Bir yandan Ballı Yenge’nin çok uzun süredir dinmeyen gözyaşlarına üzülürken diğer yandan da bir garson gibi her akşam hizmet eden anneme üzüldüm. O an bir çıkar yol bulamamanın kapanına düşmüşüm gibi hissettim. Bir el boynuma uzandı sanki,nefesim azaldıkça azaldı. Ciğerlerim patlamaya hazır bir bomba gibi heyecanlandı. İçim, savaş alanından farksız bir yere evrildi. Ölüler, yaralılar, çığlıklar, toz duman…

Çünkü böyleydi.

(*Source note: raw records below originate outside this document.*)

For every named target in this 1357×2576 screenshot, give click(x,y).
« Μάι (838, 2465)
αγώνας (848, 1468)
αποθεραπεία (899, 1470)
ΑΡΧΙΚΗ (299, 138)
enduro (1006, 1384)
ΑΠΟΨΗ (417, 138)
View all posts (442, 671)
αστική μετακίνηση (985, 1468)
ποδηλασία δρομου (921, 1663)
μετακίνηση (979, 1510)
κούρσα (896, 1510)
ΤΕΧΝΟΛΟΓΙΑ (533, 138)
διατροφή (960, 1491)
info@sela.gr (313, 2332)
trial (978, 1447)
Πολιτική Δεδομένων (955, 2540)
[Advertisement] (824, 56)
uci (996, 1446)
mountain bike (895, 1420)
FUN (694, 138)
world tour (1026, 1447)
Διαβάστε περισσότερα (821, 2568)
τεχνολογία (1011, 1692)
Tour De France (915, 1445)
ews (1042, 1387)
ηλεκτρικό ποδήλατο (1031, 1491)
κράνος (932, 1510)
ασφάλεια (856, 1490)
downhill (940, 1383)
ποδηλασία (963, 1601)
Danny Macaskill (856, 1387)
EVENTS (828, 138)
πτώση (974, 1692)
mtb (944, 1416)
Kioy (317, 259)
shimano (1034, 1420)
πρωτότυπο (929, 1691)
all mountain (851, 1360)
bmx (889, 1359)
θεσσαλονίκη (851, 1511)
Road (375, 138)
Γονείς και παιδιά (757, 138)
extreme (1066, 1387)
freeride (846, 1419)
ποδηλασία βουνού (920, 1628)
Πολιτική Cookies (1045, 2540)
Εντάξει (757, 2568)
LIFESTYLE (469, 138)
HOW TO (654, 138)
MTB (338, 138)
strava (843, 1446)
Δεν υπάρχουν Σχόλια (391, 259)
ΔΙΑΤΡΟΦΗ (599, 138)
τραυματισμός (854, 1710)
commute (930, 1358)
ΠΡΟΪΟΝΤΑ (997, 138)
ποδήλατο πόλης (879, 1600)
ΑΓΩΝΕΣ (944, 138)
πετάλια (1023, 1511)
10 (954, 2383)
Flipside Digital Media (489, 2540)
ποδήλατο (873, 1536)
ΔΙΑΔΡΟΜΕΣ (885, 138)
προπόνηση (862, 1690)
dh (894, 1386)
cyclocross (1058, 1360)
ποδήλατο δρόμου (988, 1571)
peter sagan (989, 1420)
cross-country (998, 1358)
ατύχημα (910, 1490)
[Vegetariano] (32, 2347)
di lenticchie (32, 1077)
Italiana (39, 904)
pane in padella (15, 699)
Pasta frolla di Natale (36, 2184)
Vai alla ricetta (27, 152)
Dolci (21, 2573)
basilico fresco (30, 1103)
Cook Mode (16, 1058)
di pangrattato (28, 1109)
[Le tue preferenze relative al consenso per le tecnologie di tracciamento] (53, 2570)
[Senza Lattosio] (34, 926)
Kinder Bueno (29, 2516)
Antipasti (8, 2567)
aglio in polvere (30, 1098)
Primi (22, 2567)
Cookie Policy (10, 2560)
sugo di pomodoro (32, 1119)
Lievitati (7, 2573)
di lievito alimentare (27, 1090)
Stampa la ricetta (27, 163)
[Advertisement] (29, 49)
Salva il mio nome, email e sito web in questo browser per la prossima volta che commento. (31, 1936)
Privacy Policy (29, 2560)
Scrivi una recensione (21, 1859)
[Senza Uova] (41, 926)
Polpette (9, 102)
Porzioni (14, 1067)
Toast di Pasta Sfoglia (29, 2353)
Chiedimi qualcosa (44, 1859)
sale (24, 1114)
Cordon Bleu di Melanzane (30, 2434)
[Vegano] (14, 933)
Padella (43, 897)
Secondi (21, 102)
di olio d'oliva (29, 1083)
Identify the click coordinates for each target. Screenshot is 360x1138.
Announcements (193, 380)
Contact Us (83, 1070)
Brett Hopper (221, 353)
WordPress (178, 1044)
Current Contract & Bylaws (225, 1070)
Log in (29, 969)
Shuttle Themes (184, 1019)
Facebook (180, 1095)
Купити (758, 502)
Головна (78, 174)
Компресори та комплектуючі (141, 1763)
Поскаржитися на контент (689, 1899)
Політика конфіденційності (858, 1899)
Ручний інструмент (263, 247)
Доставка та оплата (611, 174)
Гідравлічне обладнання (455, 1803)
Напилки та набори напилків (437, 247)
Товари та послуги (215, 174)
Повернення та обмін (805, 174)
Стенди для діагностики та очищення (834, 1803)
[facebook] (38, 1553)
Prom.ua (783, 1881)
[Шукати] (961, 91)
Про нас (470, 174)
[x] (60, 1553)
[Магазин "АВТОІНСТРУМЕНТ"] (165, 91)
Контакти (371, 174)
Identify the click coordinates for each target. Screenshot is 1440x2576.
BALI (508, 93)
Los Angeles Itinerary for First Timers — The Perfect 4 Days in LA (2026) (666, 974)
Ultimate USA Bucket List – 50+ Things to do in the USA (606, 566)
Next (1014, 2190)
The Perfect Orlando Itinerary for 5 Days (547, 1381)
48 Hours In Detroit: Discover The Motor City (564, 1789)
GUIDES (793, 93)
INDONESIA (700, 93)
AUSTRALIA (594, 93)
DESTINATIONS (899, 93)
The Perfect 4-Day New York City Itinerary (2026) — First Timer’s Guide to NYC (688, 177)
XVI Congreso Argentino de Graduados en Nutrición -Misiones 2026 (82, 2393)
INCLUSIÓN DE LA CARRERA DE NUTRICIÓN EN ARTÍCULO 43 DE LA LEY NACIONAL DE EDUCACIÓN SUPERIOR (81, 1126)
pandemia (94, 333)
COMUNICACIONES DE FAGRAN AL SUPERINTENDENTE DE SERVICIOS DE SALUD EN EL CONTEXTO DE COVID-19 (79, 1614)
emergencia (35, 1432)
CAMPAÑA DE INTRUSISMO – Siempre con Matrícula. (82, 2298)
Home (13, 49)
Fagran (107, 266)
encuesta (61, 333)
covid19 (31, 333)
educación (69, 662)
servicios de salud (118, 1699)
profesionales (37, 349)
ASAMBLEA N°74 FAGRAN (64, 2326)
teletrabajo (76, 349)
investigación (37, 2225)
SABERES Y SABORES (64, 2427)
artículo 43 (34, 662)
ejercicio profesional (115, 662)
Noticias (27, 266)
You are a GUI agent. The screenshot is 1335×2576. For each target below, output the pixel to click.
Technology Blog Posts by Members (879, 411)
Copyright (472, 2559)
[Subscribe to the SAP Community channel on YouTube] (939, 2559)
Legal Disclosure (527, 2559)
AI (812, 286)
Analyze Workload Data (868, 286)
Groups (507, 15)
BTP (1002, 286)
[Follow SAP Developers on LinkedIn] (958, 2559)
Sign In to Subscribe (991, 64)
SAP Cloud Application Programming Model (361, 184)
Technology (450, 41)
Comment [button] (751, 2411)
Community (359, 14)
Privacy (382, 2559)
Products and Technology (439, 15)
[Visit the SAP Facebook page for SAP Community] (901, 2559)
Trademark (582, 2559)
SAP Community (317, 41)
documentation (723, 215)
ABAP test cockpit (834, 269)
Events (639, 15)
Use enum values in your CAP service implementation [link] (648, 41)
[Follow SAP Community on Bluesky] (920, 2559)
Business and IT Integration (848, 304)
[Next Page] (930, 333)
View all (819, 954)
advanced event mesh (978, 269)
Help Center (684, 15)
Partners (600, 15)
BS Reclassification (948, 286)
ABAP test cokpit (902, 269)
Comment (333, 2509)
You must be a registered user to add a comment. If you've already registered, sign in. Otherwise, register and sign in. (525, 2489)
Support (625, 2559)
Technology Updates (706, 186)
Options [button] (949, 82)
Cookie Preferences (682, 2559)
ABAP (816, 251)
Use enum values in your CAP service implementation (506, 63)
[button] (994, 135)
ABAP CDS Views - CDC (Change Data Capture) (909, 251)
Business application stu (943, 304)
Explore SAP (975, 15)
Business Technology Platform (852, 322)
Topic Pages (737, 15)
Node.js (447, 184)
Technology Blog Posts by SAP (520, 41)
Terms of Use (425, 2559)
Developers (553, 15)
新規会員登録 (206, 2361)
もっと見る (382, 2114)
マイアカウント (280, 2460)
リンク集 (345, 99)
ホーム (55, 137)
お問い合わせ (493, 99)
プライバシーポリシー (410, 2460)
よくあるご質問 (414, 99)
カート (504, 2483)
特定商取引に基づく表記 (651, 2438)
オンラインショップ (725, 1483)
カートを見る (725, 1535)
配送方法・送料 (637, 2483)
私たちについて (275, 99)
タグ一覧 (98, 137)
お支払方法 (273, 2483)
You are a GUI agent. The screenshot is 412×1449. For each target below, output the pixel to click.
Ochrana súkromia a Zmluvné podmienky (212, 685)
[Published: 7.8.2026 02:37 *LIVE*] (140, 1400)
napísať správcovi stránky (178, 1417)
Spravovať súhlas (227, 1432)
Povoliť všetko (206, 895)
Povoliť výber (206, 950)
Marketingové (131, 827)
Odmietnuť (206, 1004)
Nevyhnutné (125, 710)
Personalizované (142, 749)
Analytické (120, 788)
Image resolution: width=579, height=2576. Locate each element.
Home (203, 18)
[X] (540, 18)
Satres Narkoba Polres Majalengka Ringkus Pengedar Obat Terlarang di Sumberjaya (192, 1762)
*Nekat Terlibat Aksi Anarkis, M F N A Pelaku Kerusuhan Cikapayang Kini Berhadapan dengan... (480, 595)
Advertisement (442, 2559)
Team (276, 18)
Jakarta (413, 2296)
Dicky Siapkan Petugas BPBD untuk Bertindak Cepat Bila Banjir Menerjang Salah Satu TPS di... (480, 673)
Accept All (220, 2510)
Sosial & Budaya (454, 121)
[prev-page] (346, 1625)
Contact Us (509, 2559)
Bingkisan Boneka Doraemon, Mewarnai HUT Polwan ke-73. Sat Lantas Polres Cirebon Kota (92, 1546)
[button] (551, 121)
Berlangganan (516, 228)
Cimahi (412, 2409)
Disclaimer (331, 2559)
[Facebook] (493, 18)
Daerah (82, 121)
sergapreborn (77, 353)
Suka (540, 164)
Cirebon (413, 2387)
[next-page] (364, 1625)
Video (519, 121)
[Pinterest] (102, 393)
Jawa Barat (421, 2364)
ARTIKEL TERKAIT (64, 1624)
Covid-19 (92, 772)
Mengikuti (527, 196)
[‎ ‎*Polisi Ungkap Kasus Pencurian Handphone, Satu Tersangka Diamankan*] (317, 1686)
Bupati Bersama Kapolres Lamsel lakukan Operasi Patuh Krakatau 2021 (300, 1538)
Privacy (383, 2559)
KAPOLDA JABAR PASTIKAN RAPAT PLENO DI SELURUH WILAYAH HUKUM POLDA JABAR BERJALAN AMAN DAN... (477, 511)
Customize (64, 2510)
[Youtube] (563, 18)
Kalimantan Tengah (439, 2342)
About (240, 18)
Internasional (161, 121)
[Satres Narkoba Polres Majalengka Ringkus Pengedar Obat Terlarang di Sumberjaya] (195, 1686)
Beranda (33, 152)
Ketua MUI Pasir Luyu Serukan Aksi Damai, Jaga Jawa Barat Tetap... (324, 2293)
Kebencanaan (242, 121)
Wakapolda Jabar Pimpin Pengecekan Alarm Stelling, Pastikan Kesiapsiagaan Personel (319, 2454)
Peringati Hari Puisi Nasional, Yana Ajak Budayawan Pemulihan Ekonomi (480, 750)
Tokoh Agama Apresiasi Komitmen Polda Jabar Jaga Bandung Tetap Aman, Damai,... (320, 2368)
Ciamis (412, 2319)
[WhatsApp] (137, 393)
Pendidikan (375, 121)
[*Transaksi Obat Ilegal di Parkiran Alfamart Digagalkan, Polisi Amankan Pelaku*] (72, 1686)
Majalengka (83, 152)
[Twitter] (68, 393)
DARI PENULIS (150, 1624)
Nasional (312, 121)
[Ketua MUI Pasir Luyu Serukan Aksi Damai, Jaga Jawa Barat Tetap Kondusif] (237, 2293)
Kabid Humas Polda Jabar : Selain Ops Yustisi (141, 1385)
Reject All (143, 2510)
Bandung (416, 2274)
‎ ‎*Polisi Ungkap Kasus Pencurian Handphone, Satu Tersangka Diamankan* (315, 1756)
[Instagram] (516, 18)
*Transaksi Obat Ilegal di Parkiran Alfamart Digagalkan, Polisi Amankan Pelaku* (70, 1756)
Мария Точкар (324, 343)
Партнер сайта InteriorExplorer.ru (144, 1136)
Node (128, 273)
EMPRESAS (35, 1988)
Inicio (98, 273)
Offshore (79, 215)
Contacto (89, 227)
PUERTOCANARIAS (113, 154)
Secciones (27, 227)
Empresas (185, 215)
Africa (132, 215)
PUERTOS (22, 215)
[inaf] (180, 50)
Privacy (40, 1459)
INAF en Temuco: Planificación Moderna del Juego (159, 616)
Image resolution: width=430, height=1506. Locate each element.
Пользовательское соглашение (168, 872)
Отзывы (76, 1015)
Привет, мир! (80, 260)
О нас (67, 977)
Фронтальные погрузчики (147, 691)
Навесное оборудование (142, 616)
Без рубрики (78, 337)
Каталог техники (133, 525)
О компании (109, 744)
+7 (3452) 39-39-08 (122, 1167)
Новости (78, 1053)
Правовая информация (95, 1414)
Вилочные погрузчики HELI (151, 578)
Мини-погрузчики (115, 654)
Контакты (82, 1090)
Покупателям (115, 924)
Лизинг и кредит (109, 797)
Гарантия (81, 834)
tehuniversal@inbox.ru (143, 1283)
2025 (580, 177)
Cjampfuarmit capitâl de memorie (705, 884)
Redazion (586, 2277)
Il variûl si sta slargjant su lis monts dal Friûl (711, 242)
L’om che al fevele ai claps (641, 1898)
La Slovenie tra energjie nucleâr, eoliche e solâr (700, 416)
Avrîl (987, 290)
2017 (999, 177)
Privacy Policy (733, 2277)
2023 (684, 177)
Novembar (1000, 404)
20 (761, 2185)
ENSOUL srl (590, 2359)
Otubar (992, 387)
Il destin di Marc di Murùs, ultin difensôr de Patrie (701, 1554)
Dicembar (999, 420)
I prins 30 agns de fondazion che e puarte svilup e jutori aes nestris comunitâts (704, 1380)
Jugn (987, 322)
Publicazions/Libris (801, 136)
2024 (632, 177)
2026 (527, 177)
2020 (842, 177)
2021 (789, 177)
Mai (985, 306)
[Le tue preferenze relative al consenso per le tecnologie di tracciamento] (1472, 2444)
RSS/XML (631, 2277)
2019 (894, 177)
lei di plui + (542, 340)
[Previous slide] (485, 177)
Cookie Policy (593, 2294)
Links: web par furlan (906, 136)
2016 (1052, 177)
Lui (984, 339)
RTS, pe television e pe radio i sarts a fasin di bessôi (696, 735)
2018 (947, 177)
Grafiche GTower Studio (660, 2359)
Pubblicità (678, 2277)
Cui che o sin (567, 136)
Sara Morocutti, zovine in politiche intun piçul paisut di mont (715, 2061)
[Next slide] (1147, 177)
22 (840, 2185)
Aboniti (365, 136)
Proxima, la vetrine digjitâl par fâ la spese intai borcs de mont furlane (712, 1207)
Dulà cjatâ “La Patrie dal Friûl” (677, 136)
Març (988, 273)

Evet gerçekten böyleydi içim. Annemin hayat tarafından bu denli yok görülmesine dayanamıyordum. O kadar çok prangası var ki annemin, birinden kurtuluyorsa bile diğeri onu muhakkak yakalıyordu. Çocuk yaşta evlenmesinden başlar, kayın pederinin babasına, kayın pederine, kaynanasına, kendi anasına, beş çocuğuna, torunlarına, o bereketli evimizin hiç eksilmeyen misafirlerine bakmasına, hizmet etmesine ve bilmediğim nicelerine kadar anlatırım. Anlatırım ama bu bir roman olur, olmalı. Bu yüzden şimdilik bunu es geçiyorum. Demek istediğim şu: Çok yakışacağına emin olduğum, yüzü güleç anneme hiç uğramadı özgürlük. Hep başkaları için didindi durdu, hep başkaları için kaygılandı. Ve zamanla, bu alışkanlıktan da öteye geçti. Yaşantısı oldu, şah damarı kadar dibinde durdu hep. Ulan bu güzel kadın, annem, evden çıkıp mahallesinde iki tur atacakken bile evde yalnız kalacak kayın validesini düşündü. Çıkmadı bu yüzden evden. Dünyası dört duvar olan bir insan düşünün! Annem belki de iyi olmayı seçmedi, böyle doğdu. Ama bir yerde bir eksik var, asla yamalanmayacak bir delik. Annem kendine yaptı hayatındaki tek kötülüğünü; altmış senelik bir ömür geldi geçti, bir hiç gibi.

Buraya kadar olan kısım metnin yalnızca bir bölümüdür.